> _Selected text_:

::::::::::

RBI (Reserve Bank of India) stress testing with sensitivity analysis.

Implements the RBI's stress testing framework as outlined in the RBI Master Circular on Stress Testing (DBOD.No.BP.BC.94/21.06.001) and the Financial Stability Report methodology.

Key features

• Severity-calibrated credit quality deterioration (NPA migration).
• Interest rate sensitivity analysis (EVE and NII impact).
• Liquidity sensitivity analysis (LCR impact from deposit outflows).
• Single-factor shock isolation for each risk driver.

Parameters:

Name	Type	Description	Default
severity	str	Stress severity level ('mild', 'moderate', or 'severe').	'moderate'
baseline_metrics	dict[str, float] | None	Optional dict with baseline values for sensitivity analysis. Keys: 'npa_ratio', 'car', 'net_interest_income', 'total_advances'. If not provided, sensitivity methods that require these will raise ValueError.	None

Source code in creditriskengine\portfolio\stress_testing.py

class RBIStressTest:
    """RBI (Reserve Bank of India) stress testing with sensitivity analysis.

    Implements the RBI's stress testing framework as outlined in the
    RBI Master Circular on Stress Testing (DBOD.No.BP.BC.94/21.06.001)
    and the Financial Stability Report methodology.

    Key features:
        - Severity-calibrated credit quality deterioration (NPA migration).
        - Interest rate sensitivity analysis (EVE and NII impact).
        - Liquidity sensitivity analysis (LCR impact from deposit outflows).
        - Single-factor shock isolation for each risk driver.

    Args:
        severity: Stress severity level ('mild', 'moderate', or 'severe').
        baseline_metrics: Optional dict with baseline values for sensitivity
            analysis. Keys: 'npa_ratio', 'car', 'net_interest_income',
            'total_advances'. If not provided, sensitivity methods that
            require these will raise ValueError.
    """

::::::::::

> _Information provided_:
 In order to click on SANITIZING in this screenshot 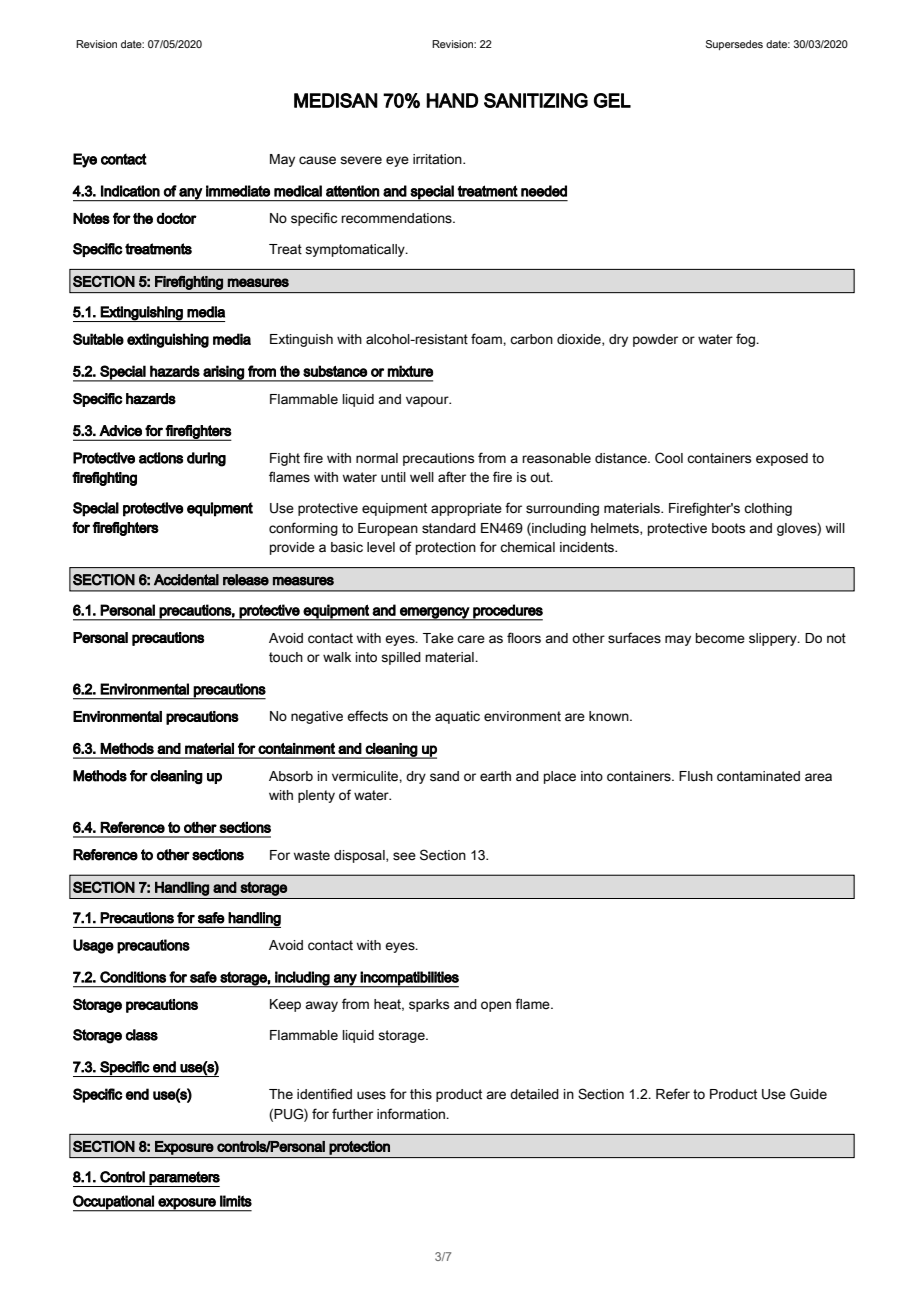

::::::::::

> _Written exercise 1_:
Print the RBI stress testing text between "Source code in" and "- Single-factor shock isolation for each risk driver.", inclusive.
> _Written exercise 2_:
In the RBI stress testing text, what happens when baseline_metrics is not provided?
> _Written exercise 3_:
Continue the RBI stress testing text from where it stops.

> _Answer 1_:
Source code in creditriskengine\portfolio\stress_testing.py

class RBIStressTest:
    """RBI (Reserve Bank of India) stress testing with sensitivity analysis.

    Implements the RBI's stress testing framework as outlined in the
    RBI Master Circular on Stress Testing (DBOD.No.BP.BC.94/21.06.001)
    and the Financial Stability Report methodology.

    Key features:
        - Severity-calibrated credit quality deterioration (NPA migration).
        - Interest rate sensitivity analysis (EVE and NII impact).
        - Liquidity sensitivity analysis (LCR impact from deposit outflows).
        - Single-factor shock isolation for each risk driver.

> _Answer 2_:
Sensitivity methods that require those baseline values will raise ValueError.

> _Answer 3_:
    def __init__(
        self,
        severity: str = "moderate",
        baseline_metrics: dict[str, float] | None = None,
    ) -> None:
        self.severity = severity
        self.baseline_metrics = baseline_metrics or {}
        self._severity_map: dict[str, dict[str, float]] = {
            "mild": {"pd_mult": 1.5, "lgd_add": 0.05, "npa_shift_pct": 0.02},
            "moderate": {"pd_mult": 2.0, "lgd_add": 0.10, "npa_shift_pct": 0.05},
            "severe": {"pd_mult": 3.0, "lgd_add": 0.15, "npa_shift_pct": 0.10},
        }
        logger.info(
            "RBIStressTest initialised: severity='%s', baseline_metrics=%s",
            severity,
            list(self.baseline_metrics.keys()) if self.baseline_metrics else "none",
        )

    def _require_baseline(self, *keys: str) -> None:
        """Validate that required baseline metrics are present."""
        missing = set(keys) - set(self.baseline_metrics.keys())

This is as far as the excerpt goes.